Exercise task: Lay out the lines of the listing below as a Markdown table with the columns Row and Line, starting at the line that contains "Task: Click the sidebar vertical scrollbar" and ending at the line that contains "Image resolution: width=1024". Number each row and leave out blank lines.

Data shown:
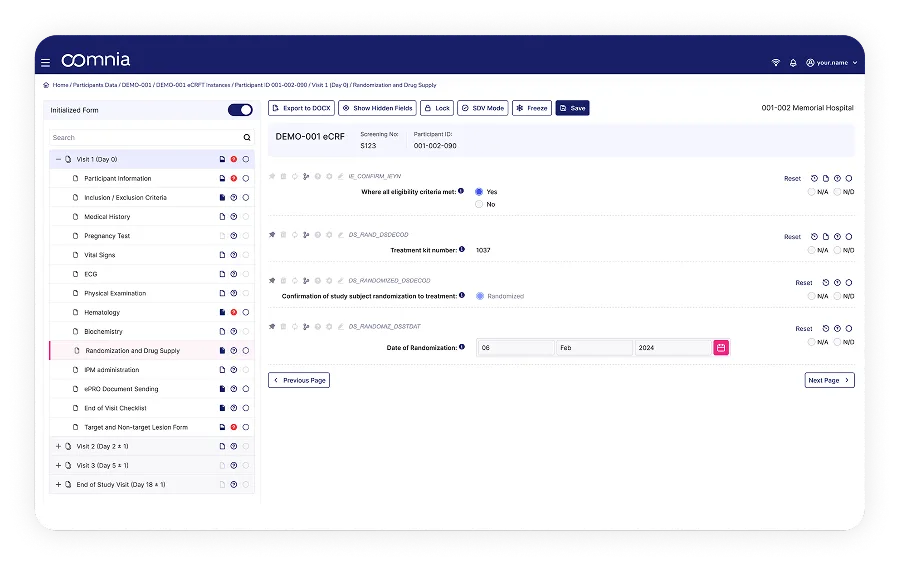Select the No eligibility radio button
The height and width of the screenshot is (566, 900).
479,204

---

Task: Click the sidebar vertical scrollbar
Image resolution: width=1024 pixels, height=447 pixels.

Task output:
| Row | Line |
|---|---|
| 1 | Task: Click the sidebar vertical scrollbar |
| 2 | Image resolution: width=1024 pixels, height=447 pixels. |